Los grandes y expresivos cuadros de Quinquela conviven con los de su maestro, Alfredo Lázzari (dos veces por semana de 20 a 22, después del duro trabajo), Fortunato Lacámera, Arturo Maresca. La peluquería de Nunzio Nicéforo era un centro cultural al que llegaban Stagnaro, Juan de Dios Filiberto, Mandelli y Vicente Vento, que además de peluquero era pintor. Quinquela iba al principio no como pintor sino como proveedor de carbón y la carbonilla que usaba Nicéforo para pintar en la vereda hasta que los clientes protestaban reclamando la afeitada o el corte de pelo.

 

Pío Collivadino, director de la Academia Nacional de Bellas Artes, llegó a la carbonería, vio las obras que guardaba en el baño y le dijo que podría ser el pintor de La Boca y le aconsejó dedicarse a grandes formatos, hasta su primera exposición individual, en 1918. A partir de ese jalón, su trabajo lo llevó a España, Francia, Italia, EEUU, Cuba, Inglaterra en 1930. A partir de éste, su último viaje por el mundo, se afincó en su barrio, del que no se apartó hasta su muerte en 1977.

 

También Víctor Cúnsolo, José Luis Menghi, Juan Del Prete.
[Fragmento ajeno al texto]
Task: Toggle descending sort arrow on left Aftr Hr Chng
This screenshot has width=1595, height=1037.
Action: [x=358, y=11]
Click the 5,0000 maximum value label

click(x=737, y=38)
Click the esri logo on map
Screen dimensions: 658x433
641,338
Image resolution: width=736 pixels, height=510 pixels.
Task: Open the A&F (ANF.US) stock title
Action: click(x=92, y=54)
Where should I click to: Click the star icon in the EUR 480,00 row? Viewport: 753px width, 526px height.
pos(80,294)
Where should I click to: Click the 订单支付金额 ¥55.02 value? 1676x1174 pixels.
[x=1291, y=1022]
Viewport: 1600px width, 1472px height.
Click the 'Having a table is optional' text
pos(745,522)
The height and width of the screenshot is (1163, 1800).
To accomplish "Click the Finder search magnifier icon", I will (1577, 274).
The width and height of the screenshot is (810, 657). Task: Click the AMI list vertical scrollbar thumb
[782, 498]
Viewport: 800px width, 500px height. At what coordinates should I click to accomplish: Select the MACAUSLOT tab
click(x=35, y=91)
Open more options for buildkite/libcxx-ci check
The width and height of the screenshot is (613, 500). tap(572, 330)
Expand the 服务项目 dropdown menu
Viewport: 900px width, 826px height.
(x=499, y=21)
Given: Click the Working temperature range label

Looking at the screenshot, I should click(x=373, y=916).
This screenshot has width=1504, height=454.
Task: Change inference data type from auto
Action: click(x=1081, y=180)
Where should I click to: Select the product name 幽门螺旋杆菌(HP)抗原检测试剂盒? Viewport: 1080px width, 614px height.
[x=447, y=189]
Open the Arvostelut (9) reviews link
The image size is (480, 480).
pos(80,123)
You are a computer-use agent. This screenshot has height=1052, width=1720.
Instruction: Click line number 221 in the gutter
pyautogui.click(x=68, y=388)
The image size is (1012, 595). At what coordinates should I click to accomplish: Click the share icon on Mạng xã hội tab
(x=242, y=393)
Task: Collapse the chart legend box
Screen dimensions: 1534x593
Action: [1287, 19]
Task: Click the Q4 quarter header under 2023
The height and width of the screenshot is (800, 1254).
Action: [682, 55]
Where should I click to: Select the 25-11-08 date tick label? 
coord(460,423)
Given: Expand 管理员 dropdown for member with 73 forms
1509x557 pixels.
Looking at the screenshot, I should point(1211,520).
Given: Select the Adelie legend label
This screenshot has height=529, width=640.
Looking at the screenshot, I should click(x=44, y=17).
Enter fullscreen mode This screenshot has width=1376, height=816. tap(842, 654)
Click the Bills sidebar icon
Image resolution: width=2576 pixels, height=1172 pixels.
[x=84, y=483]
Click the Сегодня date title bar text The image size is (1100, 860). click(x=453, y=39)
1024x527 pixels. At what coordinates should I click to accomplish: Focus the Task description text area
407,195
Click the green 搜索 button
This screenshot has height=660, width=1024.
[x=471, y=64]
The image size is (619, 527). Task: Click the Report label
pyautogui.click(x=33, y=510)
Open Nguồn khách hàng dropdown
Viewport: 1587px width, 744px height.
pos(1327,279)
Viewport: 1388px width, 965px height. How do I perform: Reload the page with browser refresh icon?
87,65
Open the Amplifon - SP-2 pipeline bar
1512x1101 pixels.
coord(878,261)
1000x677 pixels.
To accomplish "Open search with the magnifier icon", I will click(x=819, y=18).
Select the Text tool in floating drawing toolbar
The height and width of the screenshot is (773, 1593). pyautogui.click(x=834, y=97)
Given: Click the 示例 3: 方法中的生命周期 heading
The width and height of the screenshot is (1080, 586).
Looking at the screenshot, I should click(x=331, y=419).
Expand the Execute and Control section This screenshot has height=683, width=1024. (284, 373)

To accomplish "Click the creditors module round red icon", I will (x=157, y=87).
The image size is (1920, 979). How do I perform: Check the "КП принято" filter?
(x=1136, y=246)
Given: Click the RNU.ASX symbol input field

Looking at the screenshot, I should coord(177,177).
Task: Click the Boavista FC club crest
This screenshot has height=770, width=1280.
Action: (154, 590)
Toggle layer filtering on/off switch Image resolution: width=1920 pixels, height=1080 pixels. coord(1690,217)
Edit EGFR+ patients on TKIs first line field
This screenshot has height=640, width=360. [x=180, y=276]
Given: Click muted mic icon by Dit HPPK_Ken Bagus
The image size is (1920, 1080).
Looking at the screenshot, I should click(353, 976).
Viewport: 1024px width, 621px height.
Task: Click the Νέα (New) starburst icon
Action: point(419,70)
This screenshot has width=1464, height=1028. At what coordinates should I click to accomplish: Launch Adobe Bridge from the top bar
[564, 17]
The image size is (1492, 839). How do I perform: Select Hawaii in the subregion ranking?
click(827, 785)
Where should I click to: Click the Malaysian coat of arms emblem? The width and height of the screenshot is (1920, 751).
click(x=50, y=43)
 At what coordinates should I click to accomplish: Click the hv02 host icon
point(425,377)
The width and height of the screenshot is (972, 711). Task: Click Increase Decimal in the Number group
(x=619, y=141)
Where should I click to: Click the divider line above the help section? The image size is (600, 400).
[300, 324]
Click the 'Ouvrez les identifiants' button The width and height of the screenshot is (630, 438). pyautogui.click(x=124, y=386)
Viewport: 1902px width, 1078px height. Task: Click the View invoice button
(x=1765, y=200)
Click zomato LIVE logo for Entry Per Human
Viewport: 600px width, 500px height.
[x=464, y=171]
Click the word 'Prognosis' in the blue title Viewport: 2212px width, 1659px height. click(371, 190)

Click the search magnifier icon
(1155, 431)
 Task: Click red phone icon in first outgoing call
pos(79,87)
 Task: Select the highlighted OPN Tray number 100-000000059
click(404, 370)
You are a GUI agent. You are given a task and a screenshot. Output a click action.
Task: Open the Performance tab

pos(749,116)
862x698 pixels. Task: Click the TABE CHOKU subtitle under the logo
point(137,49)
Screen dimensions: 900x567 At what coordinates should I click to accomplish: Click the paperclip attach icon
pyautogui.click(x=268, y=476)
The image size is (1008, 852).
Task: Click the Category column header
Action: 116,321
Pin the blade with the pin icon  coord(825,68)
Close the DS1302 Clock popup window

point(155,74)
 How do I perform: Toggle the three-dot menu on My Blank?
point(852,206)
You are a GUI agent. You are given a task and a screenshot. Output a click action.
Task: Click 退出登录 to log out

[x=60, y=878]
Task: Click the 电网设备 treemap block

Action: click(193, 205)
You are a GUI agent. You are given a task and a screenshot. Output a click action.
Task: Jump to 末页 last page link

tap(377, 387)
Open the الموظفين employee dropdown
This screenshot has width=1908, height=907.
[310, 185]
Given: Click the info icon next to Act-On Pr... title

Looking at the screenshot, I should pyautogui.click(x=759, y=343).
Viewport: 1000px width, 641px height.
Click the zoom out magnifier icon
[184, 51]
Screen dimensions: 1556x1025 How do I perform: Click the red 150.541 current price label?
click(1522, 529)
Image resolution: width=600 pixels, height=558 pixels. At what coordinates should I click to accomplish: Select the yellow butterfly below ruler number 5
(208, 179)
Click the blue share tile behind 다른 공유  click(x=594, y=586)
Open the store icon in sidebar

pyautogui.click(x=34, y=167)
Miguel Carlos Victorica, presente con su magnífico Retrato de mi madre, y Miguel Diomede con su exquisito Autorretrato, Marcos Tiglio, Eugenio Daneri, son algunos de los nombres que nos llaman para entregarles nuestro reconocimiento.

 

En el segundo piso se pueden ver las sencillas instalaciones domiciliarias y mobiliario de Quinquela (dormitorio, cocina, baño, su terracita apuntando al Riachuelo), en las que vivió hasta su fin.

 

En un rincón están registrados los favorecidos anualmente con la Orden del Tornillo, creada por él para distinguir a quienes tuvieran méritos, dentro del quehacer nacional, en el campo de la cultura, arte, pensamiento, altruismo y ética. Son más de trescientos.

 

Sin embargo, no es todo. En la planta baja y el primer piso puede verse una interesantísima colección de mascarones de proa, construidos por artesanos del barrio entre los años 1850 y 1890 que navegaron instalados en proas y popas de balandras, goletas, bergantines y otras embarcaciones a vela que operaban remontando el Paraná, el Uruguay o cruzando el estuario.

 

Ahora pienso: ¿por qué me metí tanto con La Boca, si nunca viví allí?

 

Y tal vez porque mi madre nació en la calle Isabel La Católica, y mi padre -nacido en Villa Clara, Entre Ríos-, se radicó con su familia, al volver a Buenos Aires, en la Avenida Almirante Brown. Siempre me lo contaron, con cierto orgullo, que supe recoger.

 

* Trabajo realizado para el Taller Literatura y Periodismo, del Programa Bibliotecas para Armar, que coordina Mario Méndez en la Biblioteca Popular Alberto Gerchunoff.